We are incredibly humbled by the results in State Of JS 2018, where Jest won the “Highest Satisfaction” award. Another huge thing to happen in 2018 was in October, when Jest passed 2 million weekly downloads for the first time. Thank you.

We are very thankful for the trust in us shown by the community, and hope to build on it in the future. We will ensure Jest 24 and future releases will continue to build upon this incredible foundation, and continue to be an integral part of JavaScript developers' toolkits.

This has been the first release where we have explored the idea of using our Open Collective funding to create bug bounties. This worked well in getting non-core developers involved in the implementation of the new landing page, and we're optimistic for a long running bug where Jest globals are mismatched from Node globals. We'd like to do more, if you have a pet bug that's a good candidate for our bounty program, please let us know. In the meantime, you can find all the tickets with a bounty via the issue label.

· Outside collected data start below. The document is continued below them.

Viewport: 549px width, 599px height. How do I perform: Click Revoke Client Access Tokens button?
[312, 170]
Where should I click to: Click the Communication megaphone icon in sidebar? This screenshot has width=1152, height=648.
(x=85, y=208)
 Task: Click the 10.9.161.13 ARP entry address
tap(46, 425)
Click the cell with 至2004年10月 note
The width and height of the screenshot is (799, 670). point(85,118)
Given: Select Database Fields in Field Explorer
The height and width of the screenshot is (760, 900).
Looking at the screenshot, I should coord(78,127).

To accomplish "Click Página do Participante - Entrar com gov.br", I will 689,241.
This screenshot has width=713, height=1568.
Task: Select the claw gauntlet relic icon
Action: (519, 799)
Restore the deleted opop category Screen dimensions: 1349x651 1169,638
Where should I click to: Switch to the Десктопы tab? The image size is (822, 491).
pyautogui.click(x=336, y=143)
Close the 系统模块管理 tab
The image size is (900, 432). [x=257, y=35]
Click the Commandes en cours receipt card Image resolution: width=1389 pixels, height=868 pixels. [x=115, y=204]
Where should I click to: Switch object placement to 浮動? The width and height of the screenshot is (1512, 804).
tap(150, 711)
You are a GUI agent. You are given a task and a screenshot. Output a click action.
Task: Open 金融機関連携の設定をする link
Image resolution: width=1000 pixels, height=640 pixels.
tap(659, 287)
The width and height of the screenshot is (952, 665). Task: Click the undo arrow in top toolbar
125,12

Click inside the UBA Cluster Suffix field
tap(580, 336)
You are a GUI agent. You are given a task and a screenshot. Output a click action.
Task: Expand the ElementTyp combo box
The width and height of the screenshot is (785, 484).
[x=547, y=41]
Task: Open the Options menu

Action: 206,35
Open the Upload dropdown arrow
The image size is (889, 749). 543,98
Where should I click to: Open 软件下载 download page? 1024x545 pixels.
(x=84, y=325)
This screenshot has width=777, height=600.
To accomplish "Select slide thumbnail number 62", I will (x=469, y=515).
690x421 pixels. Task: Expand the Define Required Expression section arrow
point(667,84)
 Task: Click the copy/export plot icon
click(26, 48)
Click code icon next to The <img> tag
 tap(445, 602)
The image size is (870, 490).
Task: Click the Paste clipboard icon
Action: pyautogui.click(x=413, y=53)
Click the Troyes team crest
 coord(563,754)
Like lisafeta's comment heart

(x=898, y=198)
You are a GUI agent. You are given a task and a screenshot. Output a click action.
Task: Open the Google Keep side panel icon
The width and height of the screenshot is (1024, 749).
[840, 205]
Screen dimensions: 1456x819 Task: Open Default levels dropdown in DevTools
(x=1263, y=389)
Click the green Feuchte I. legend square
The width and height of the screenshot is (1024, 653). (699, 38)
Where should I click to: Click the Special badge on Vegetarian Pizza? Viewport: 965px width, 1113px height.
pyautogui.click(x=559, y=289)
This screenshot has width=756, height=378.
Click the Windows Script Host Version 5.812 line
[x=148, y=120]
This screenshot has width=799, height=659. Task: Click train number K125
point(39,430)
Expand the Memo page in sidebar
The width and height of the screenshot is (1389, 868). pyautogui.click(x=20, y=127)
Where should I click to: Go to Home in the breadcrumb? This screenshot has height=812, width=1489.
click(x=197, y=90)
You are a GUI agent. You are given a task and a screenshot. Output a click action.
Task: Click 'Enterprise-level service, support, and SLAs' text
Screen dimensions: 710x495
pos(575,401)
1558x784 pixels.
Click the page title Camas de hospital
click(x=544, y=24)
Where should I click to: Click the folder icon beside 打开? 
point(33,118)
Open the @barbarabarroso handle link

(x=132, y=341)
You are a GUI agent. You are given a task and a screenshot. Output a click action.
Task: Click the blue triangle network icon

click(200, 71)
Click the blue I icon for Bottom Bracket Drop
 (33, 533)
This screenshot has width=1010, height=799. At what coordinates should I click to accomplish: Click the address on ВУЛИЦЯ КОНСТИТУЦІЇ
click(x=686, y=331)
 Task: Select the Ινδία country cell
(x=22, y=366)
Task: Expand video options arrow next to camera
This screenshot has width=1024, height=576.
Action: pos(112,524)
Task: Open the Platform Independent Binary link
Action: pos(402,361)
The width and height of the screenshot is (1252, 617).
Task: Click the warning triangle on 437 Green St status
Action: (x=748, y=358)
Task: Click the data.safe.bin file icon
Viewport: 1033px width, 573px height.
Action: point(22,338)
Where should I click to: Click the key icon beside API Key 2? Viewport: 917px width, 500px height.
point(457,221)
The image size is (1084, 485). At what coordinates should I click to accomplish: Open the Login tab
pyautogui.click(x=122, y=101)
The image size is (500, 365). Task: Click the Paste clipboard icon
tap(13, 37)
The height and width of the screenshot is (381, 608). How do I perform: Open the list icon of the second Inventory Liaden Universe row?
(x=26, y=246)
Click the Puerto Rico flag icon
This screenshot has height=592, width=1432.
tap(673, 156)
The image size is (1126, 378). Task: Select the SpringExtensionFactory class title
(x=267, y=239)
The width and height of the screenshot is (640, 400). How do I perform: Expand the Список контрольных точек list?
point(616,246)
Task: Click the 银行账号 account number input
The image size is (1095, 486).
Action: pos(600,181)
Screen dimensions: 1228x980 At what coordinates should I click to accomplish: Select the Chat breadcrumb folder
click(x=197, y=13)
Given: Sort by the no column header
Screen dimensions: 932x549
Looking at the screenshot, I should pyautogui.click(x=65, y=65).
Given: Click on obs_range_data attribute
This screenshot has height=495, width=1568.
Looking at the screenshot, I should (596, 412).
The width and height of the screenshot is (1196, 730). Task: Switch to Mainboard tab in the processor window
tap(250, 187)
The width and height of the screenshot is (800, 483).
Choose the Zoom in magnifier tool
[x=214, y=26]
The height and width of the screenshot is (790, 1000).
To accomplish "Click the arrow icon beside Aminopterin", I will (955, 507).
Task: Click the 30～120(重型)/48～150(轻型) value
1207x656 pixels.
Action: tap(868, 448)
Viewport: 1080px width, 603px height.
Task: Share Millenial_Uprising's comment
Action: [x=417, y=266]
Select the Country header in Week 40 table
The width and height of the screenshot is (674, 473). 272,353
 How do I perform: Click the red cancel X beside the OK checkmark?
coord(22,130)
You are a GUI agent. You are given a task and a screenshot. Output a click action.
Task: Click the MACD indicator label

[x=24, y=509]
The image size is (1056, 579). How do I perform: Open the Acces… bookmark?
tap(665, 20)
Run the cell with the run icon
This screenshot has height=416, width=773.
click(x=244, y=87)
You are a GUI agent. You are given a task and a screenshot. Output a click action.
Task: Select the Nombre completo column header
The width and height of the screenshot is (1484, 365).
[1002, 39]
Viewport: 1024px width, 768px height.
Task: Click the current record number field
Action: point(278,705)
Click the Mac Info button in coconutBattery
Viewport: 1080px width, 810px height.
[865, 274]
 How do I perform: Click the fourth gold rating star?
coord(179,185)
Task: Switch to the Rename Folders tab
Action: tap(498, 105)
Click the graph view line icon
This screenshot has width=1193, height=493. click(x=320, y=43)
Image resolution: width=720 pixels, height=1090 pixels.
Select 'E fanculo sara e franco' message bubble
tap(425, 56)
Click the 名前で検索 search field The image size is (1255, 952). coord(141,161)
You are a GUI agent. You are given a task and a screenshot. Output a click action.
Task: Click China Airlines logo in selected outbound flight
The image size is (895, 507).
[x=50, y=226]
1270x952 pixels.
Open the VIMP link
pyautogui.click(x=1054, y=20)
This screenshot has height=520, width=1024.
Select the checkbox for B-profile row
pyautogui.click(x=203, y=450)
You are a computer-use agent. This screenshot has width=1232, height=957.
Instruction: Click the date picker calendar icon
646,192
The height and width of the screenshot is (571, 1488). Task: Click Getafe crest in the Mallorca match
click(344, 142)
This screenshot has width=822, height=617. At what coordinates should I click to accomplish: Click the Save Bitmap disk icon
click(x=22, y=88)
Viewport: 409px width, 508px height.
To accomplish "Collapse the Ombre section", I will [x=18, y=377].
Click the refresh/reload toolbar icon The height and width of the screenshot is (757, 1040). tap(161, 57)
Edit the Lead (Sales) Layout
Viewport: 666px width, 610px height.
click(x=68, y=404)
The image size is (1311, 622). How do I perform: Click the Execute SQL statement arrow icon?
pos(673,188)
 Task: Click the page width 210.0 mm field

We have already started to make plans for the next release of Jest 25, with the biggest planned feature being an overhaul of our configuration, which is pretty hard to grok, mainly because of overlapping option and mixing globs and regular expressions. Feedback on how you want Jest's configuration to look is very much welcome, and can be submitted in this issue.

You might also have heard that we are planning to migrate the code base from Flow to TypeScript. We are hopeful that this migration will enable even more contributors to jump in and help make 2019 even better for JavaScript testing. 🚀 The plan is to land this in a minor release in the not too distant future. Feedback on this choice can be added to the RFC.

Lastly, if you've ever wondered about how Jest is built, @cpojer has recorded a video with an architectural overview of how Jest is put together under the hood. Feel free to reach out if you have any further questions about it. The video is available on our website.